Binding of the GAF domains of both enzymes to cNMPs
The GAF-A domains of the two T. cruzi PDEs show considerable homology with the cAMP-binding GAF-A domain of TbrPDE2B and also with the other trypanosomatid GAF-A domains identified that were described above (Figure 4A). This strongly suggested that the GAF-A domains of the T. cruzi PDEs could bind cAMP. To investigate this possibility, the NT+GAF-A domains of TcrPDEB1 and TcrPDEB2 were expressed in E. coli and purified on a TALON column (Figure 4B). Radioactivity binding assays using 3[H]cAMP and cAMP were carried out to determine the3 binding affinity of this domain of TcrPDEB2. As expected, the NT+GAF-A domain was found to bind cAMP with a Kd of 190±5 nM (Figure 5A). Interestingly, when the NT+GAF-A domain of TcrPDEB1 (the orthologue of TbrPDE2C) was tested, no binding could be seen under the same conditions using the radioactivity binding assay, suggesting a lack of binding ability, or at least a substantially lower affinity. Therefore we decided to test for cAMP binding using ITC. This is a highly accurate equilibrium method that has been extensively used to study binding of small molecules to proteins. Binding studies using ITC reconfirmed that cAMP bound to the NT+GAF-A domain of TcrPDEB2 with an affinity of 520±40 nM (Figure 5B), The difference in apparent affinity as measured by the two different methods may be due to the presence of high (NH4)2SO4 in the filter-binding assay. More importantly, this technique revealed that cAMP did indeed bind to the NT+GAF-A domain of TcrPDEB1, albeit with a lower affinity of 0.97±0.1 μM (Figure 5C). The measured stoichiometry of binding was 0.97 mol of cAMP bound/mol of protein. In our experience, this is exceptional, as the best preparations of other PDE GAF-A domains expressed in E. coli (mammalian PDEs 2, 5, and TbrPDE2B) typically show a stoichiometry of ∼0.5 mol of cNMP/mol of protein or less. The protein was extremely stable, retaining full binding ability even after incubation at 30 °C for 15 h, whereas the TcrPDEB2 GAF-A domain showed greatly decreased binding (∼50% of original) when left at 30 °C for the same time period. When tested for binding to cGMP, the NT+GAF-A domain of TcrPDEB2 did bind cGMP, but with a low affinity of 2.5±0.3 μM (Figure 5D). Interestingly, the NT+GAF-A domain of TcrPDEB1 did not show any appreciable binding to cGMP. A representative Figure showing relative heats released for cGMP or cAMP binding to TcrPDEB1 is shown in Figure 5(E).

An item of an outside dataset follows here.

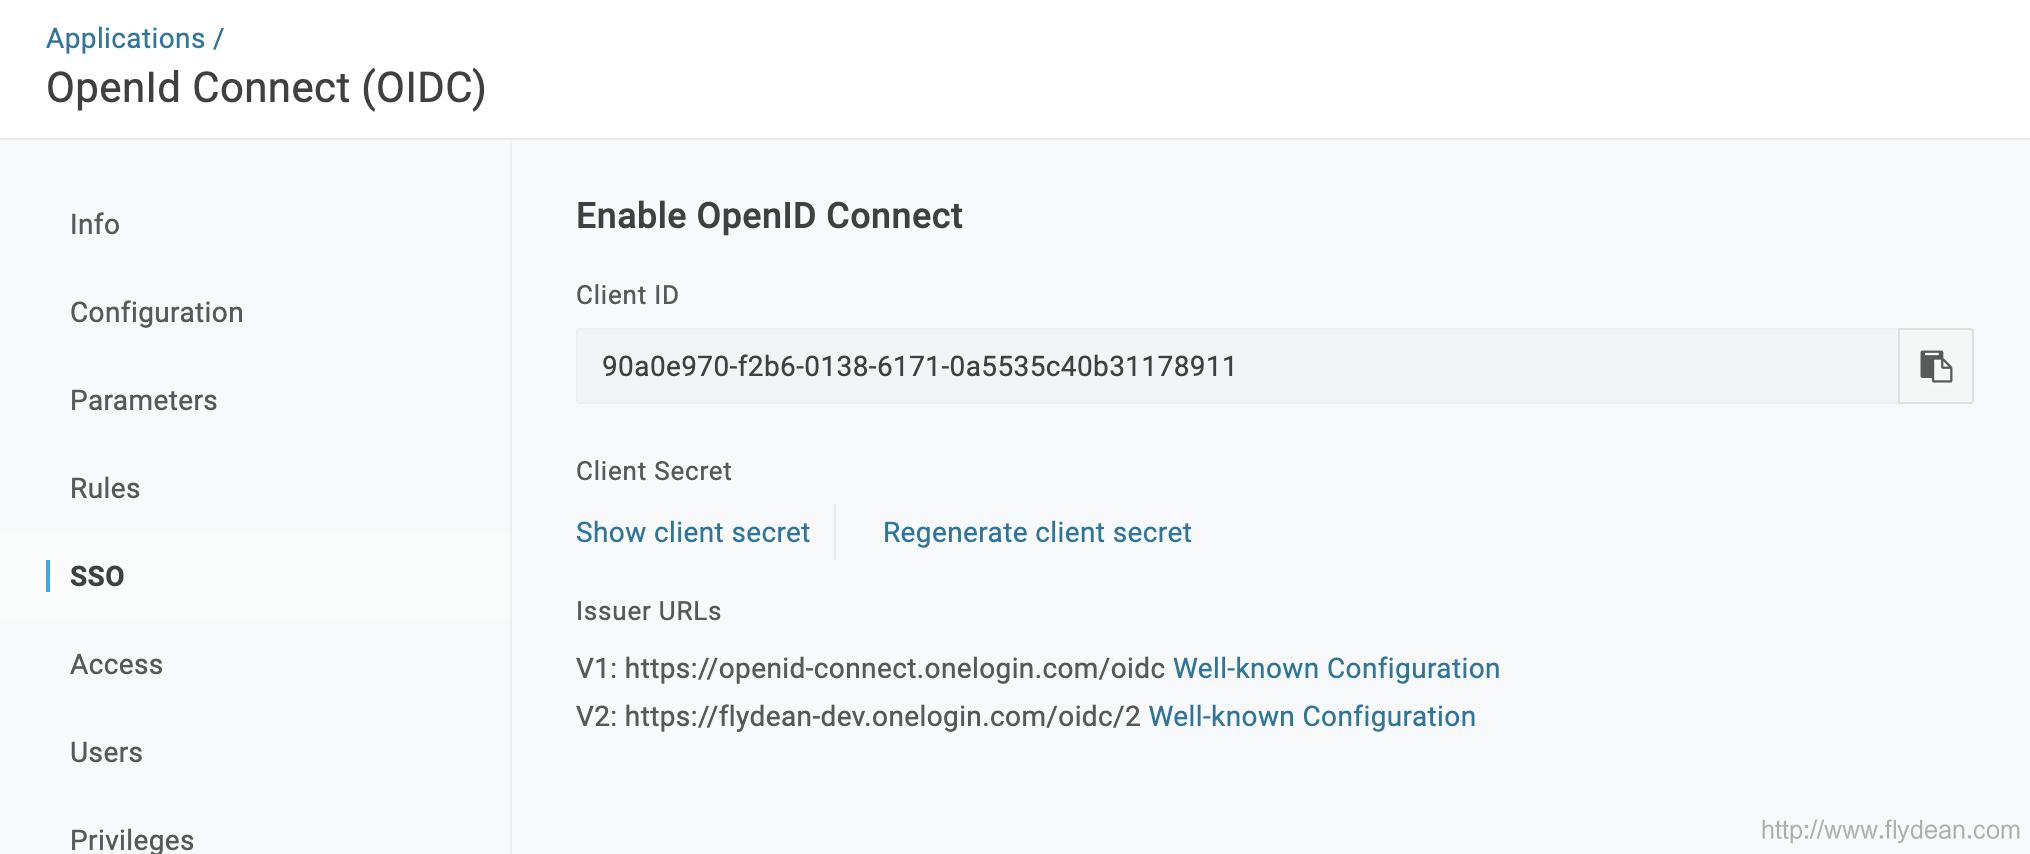Open the Info section
2030x854 pixels.
tap(95, 224)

TcrPDEB1 catalytic domain hydrolyses MANT-cAMP
ITC was also used to test the kinetics of hydrolysis of both cAMP and MANT-cAMP by the catalytic domain of TcrPDEB1, since ITC does not require labelled substrates. cAMP was hydrolysed by the catalytic domain of TcrPDEB1 with a Km of 2.8±0.6 μM as measured by ITC (Table 3), which compared well with the Km of ∼4 μM for cAMP measured using a conventional radioactivity assay. Importantly, MANT-cAMP was found to be at least as good a substrate for the TcrPDEB1 catalytic domain as cAMP, and was hydrolysed with an apparent Km of 1.8±0.3 μM (Table 3). The kcat/Km values for both substrates were almost identical, with a kcat/Km of 9.8 M−1·s−1 for MANT-cAMP and a kcat/Km of 7.9 M−1·s−1 for cAMP. Similar results were seen with the catalytic domain from the T. brucei TbrPDE2C catalytic domain as well (results not shown). ITC was also used to obtain a Ki of 10.8±0.2 μM for dipyridamole inhibition of cAMP hydrolysis by this enzyme, comparing extremely well with our previously obtained inhibitor data with dipyridamole measured using a conventional radioactive assay (Table 2).
Table 3. cAMP and MANT-cAMP hydrolysis and the Ki of dipyridamole (for cAMP hydrolysis) by the catalytic domain of TcrPDEB1, measured by ITC.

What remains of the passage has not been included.